Alone with his guitar on stage, a teenaged Robertson performed a progressive metal riff which impressed Bell so much that he bought a drum kit and taught himself to play along.
“I just thought he was the sickest guitar player I had ever seen. It was like, ‘Holy shit!’ I had never seen anyone play guitar the way he was playing guitar,” he says. “At the time I didn’t play drums or anything. I was a saxophone player, and I was like, ‘Man, I’ve got to jam with this guy.’ So I bought a drum kit. I learned to play drums so I could play with him.”
Quinn Fortin, the second guitarist in the band, joined in a similar way. After a different talent show where Bell and Robertson performed together, he was inspired to teach himself their songs from home.

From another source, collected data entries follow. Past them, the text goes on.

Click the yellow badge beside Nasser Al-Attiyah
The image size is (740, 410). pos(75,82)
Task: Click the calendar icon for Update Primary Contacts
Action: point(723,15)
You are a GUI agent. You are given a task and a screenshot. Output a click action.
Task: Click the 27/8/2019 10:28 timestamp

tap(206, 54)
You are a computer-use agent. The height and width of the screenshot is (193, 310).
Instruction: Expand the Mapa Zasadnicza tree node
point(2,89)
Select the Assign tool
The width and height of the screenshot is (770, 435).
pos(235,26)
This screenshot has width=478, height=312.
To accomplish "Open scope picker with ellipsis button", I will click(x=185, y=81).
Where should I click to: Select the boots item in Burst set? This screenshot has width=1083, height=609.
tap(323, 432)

“One of the most flattering things that has ever happened is Quinn sending me a video one day. He was like, ‘Hey, this is what I did for my guitar recital,’ and he was playing a song that I had written. I don’t even know how he learned it, because I didn’t show him how to play it,” laughs Robertson.
“He knew the songs almost better than I was able to play them, and I was like, ‘Okay!’”

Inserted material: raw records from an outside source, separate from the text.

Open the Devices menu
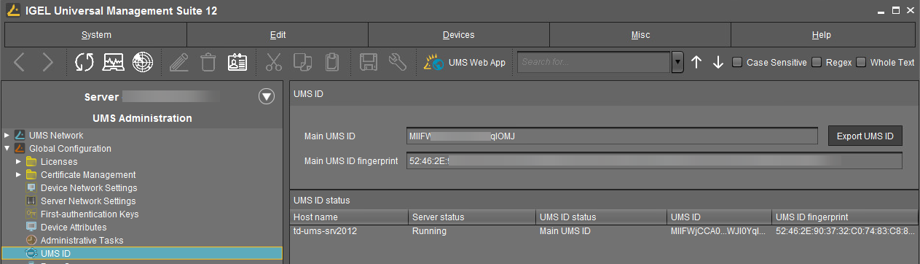Image resolution: width=920 pixels, height=264 pixels. (458, 35)
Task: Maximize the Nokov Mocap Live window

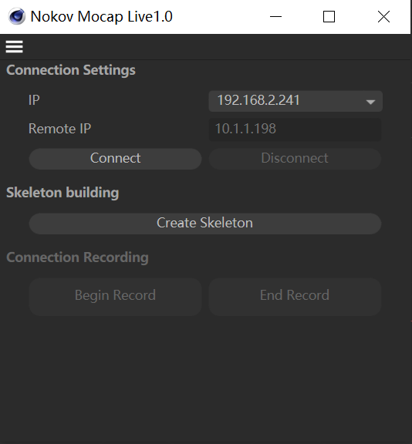Action: pos(329,16)
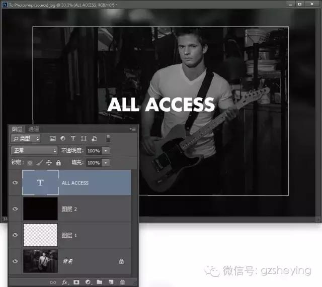Toggle visibility of 图层 1 layer
Image resolution: width=322 pixels, height=287 pixels.
15,235
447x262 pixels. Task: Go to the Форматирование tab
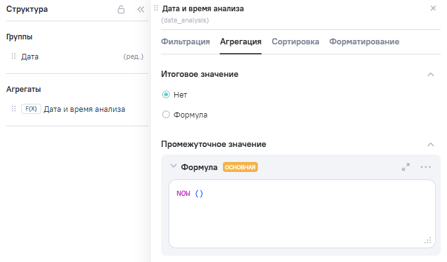pyautogui.click(x=364, y=42)
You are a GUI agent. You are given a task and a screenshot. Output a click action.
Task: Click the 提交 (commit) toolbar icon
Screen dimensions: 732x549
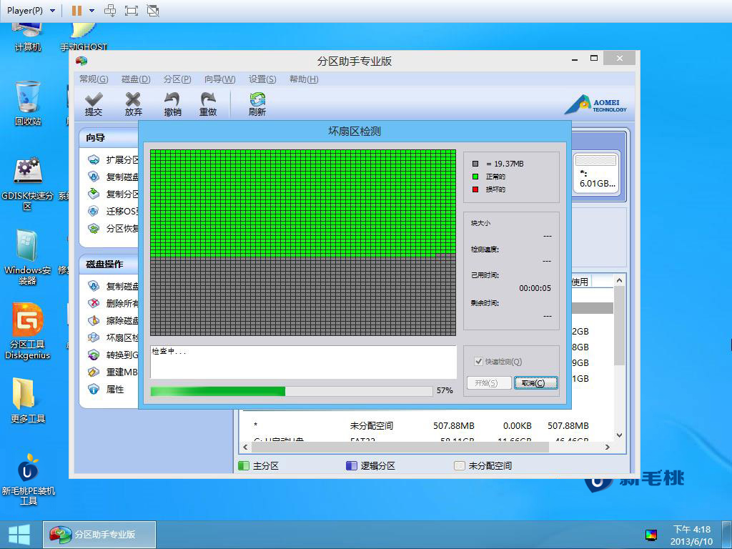coord(94,104)
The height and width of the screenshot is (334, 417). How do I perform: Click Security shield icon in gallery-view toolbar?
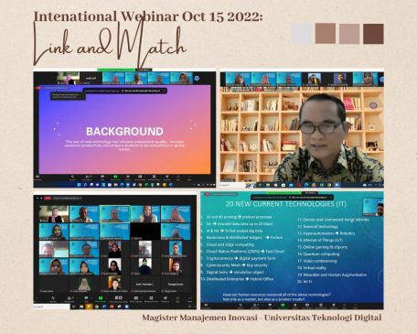(53, 298)
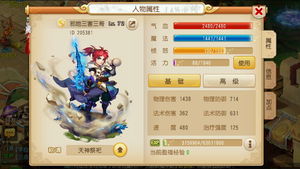Click the 门派 chat channel label
Viewport: 300px width, 169px height.
[9, 149]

“I did it all by ear,” responds Fortin. “How I learned to play that genre of music is just playing his songs.”
Once the three-piece was finally united and out of high school, they asked Laura Kim to join on vocals. Then came the horn players — Louis Lam on trombone, Keelan Hui on saxophone, and Erica Binder on trumpet — followed by a second vocalist, Sydney Freedman.
“Now it’s a huge orchestra,” says Bell.
Many of the members of Girlsnails have studied music professionally, having received classical training from the UBC, Capilano, and VCC music programs.
“We all had an interest in doing music as a career because we all study music currently or have studied music. It seemed like a natural progression,” says Fortin. “It really kind of shaped the way we appreciate the art. It really shaped our sound and a lot of our choices.”
In the beginning, their tastes were “more emo and punk-y,” as kids growing up in Surrey. As their dynamic changed and musical influences grew more diverse, so did the band’s approach. They’re now one of the only math rock groups in Metro Vancouver alongside locals like Mi’ens, Blessed, Swim Team, and i.o.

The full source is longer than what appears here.